Pixel coordinate grounding data
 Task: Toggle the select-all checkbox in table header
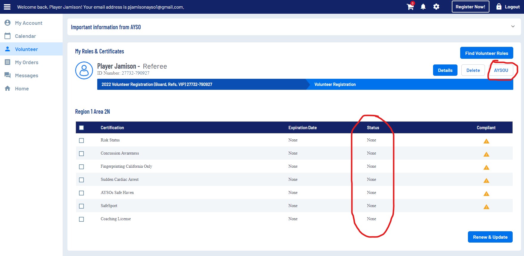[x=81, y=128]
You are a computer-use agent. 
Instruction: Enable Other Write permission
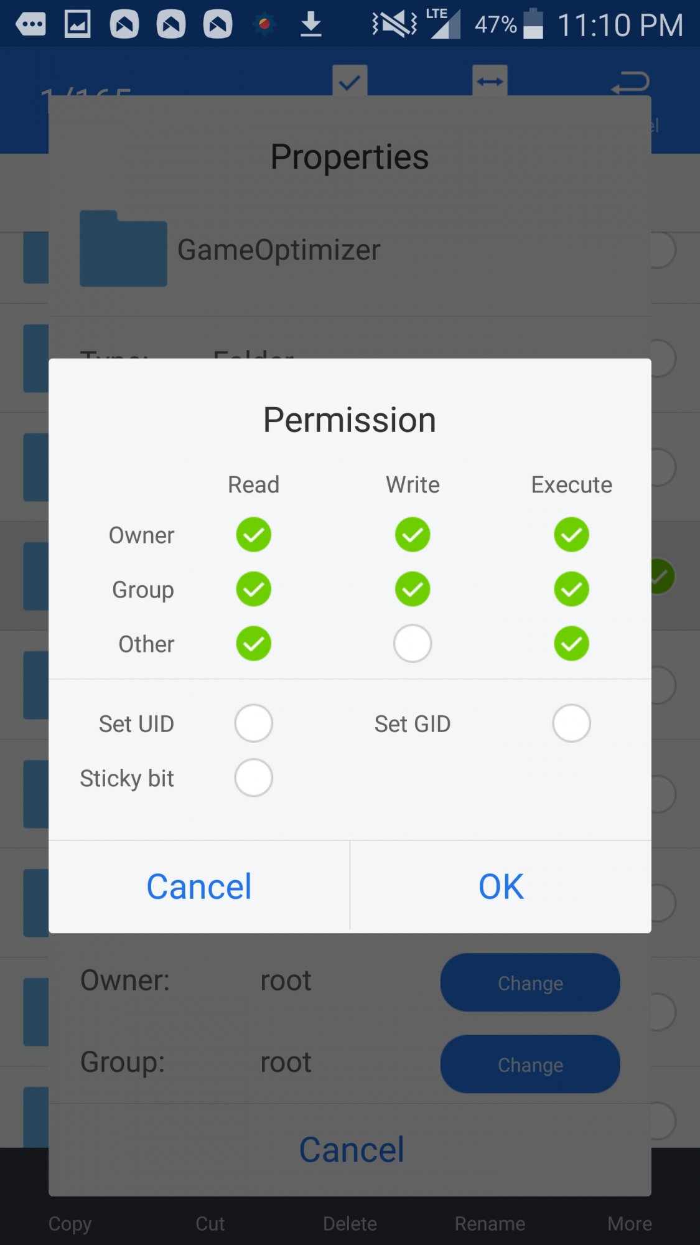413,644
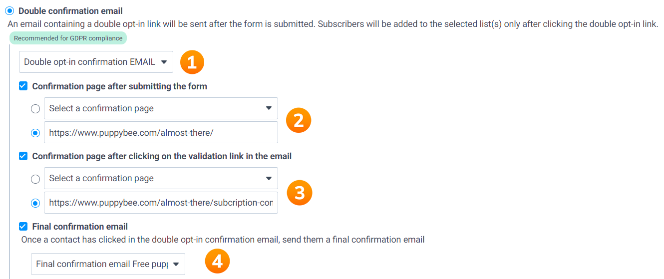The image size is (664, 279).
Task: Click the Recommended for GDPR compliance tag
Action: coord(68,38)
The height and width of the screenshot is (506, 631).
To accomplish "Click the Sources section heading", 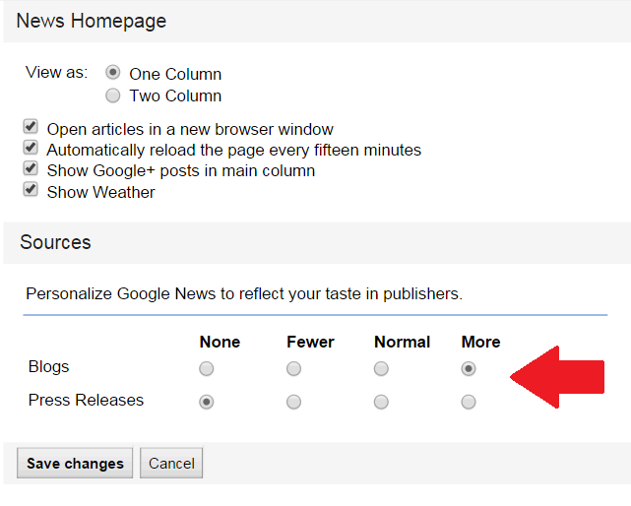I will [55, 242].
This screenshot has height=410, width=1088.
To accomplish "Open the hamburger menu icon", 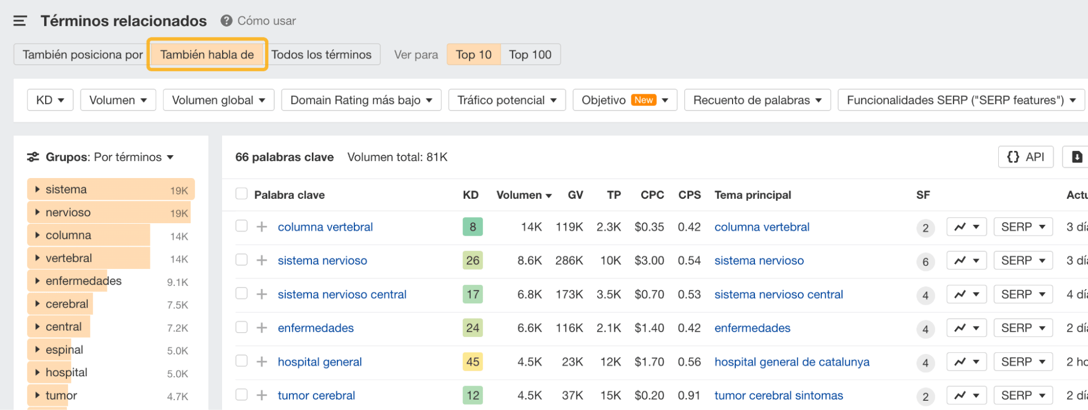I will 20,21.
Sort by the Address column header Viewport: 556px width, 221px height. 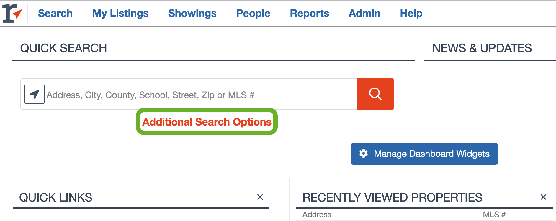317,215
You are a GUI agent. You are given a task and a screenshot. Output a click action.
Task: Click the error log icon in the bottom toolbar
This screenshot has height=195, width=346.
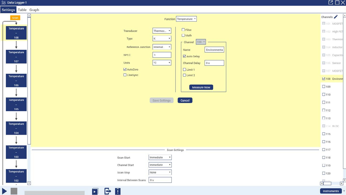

-- Problem --
Among the lines above, return each one holding the string "agent".

-- Result of this task --
You are a computer-use agent. 
You are a GUI agent. You are given a task and a screenshot. Output a click action.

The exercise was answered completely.